Problem details:
Include no pictures. Output exactly the lines from the one that contains "Instruction: Select the" through the final line of the entries.

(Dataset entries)
--- START ---
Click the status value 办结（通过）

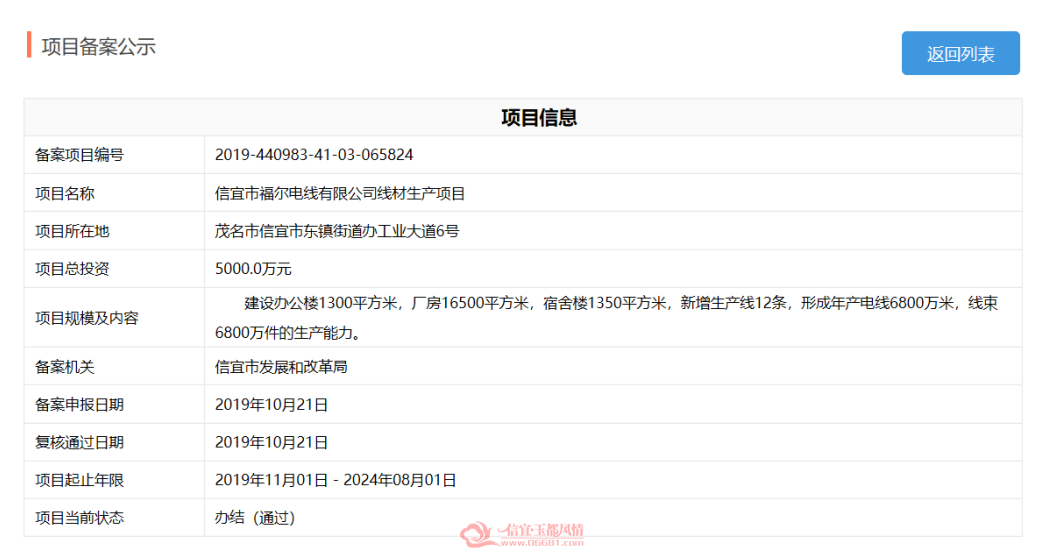254,517
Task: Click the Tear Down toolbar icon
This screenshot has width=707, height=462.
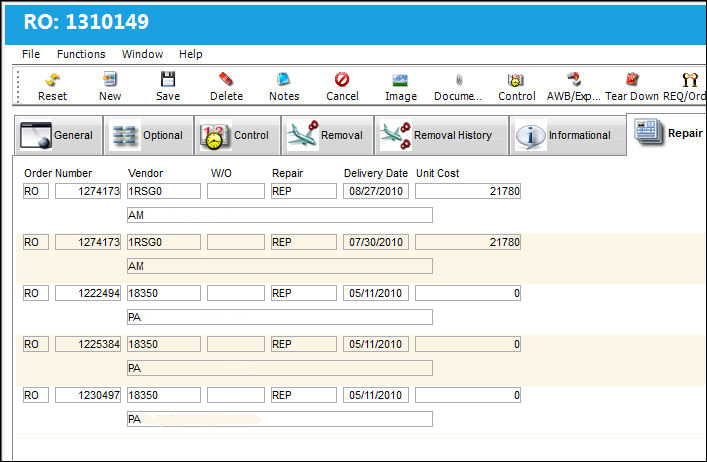Action: [x=632, y=79]
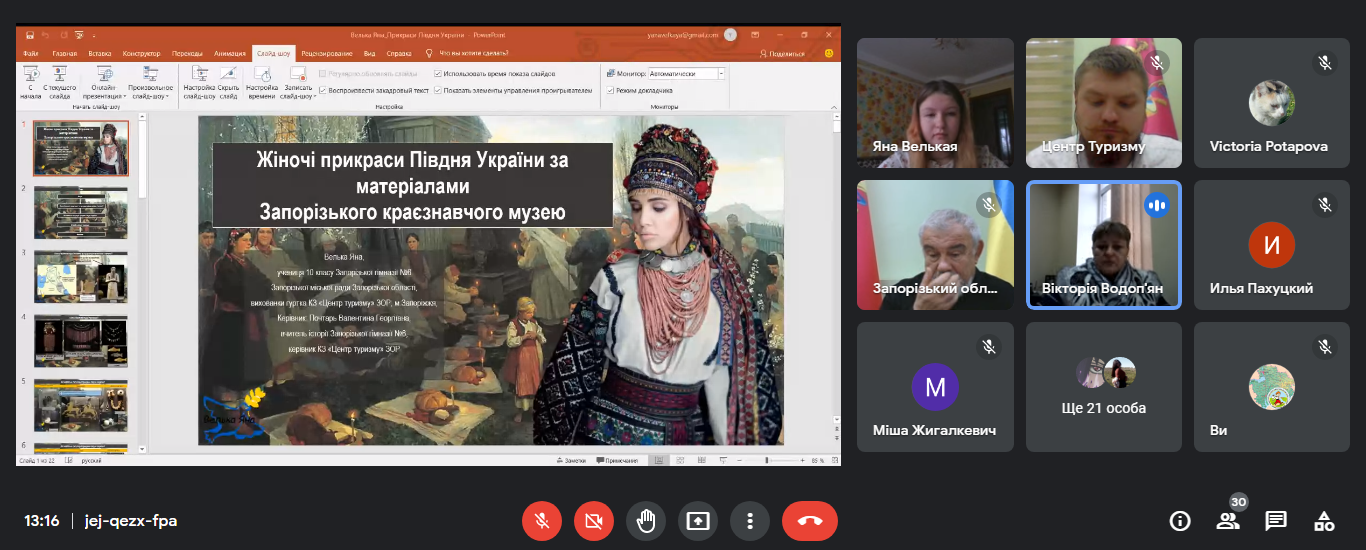Switch to the Анимация ribbon tab

coord(229,53)
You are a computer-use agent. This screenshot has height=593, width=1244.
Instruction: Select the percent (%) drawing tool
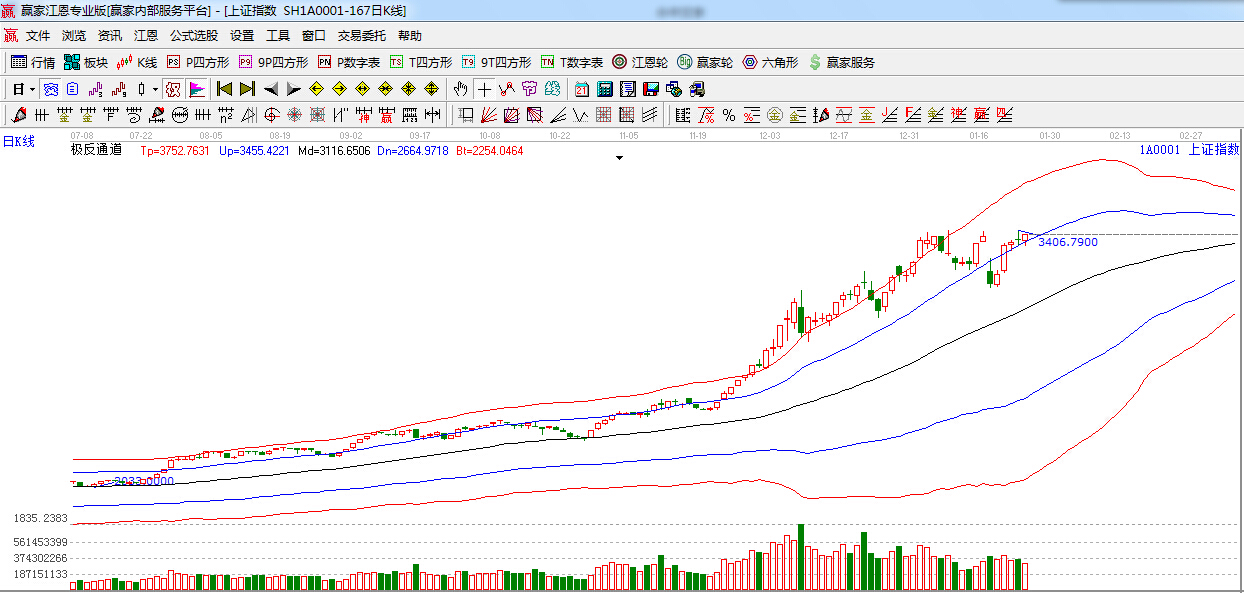click(729, 115)
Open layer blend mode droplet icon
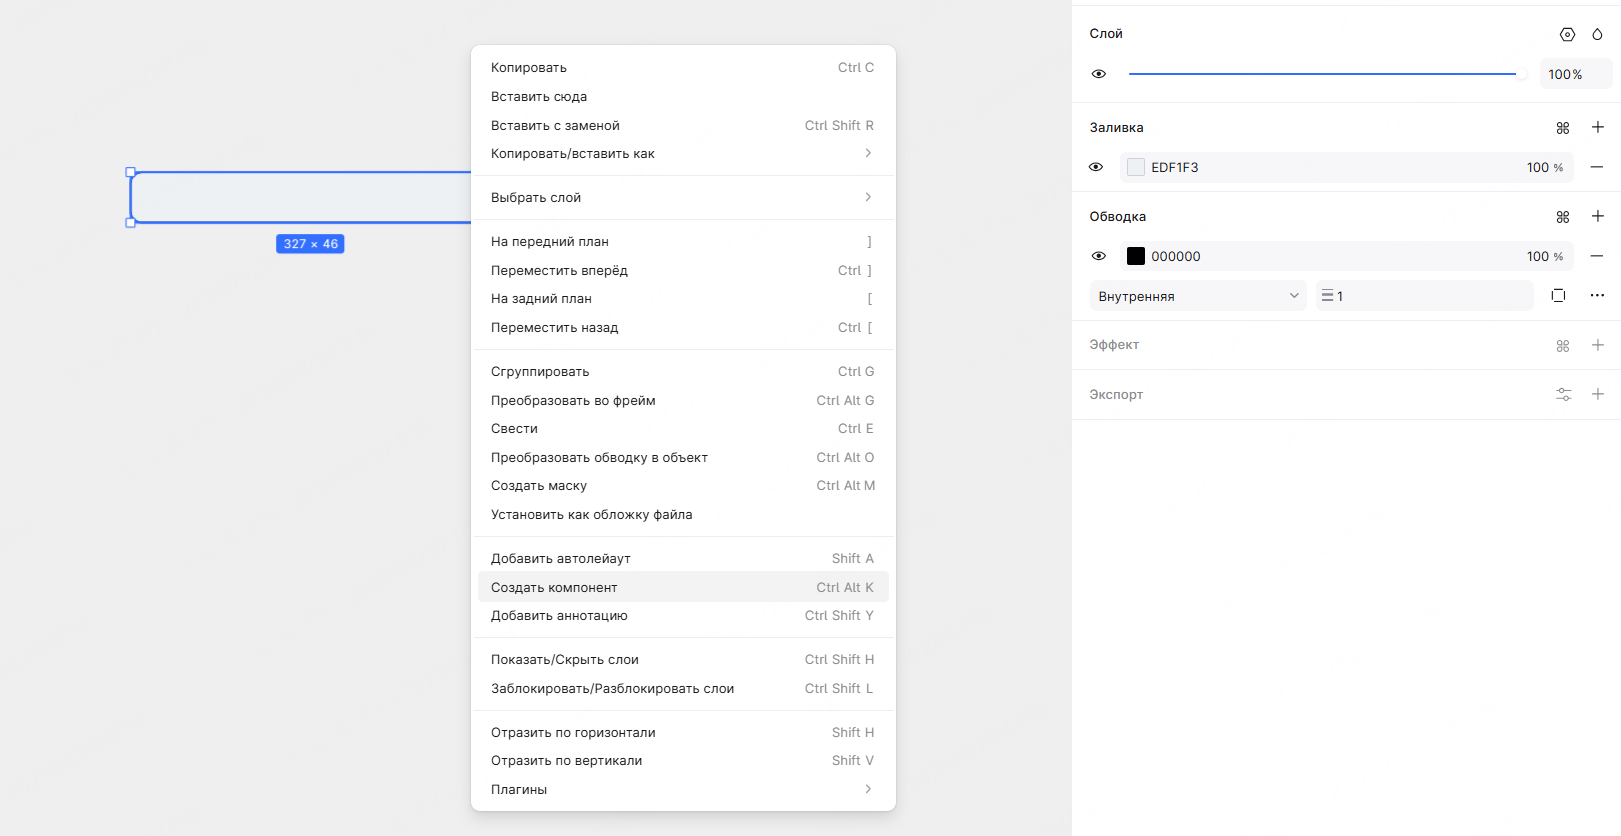 pyautogui.click(x=1597, y=34)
--- END ---
Completed task:
Instruction: Select the percent (%) drawing tool
click(729, 115)
Open layer blend mode droplet icon
 pyautogui.click(x=1597, y=34)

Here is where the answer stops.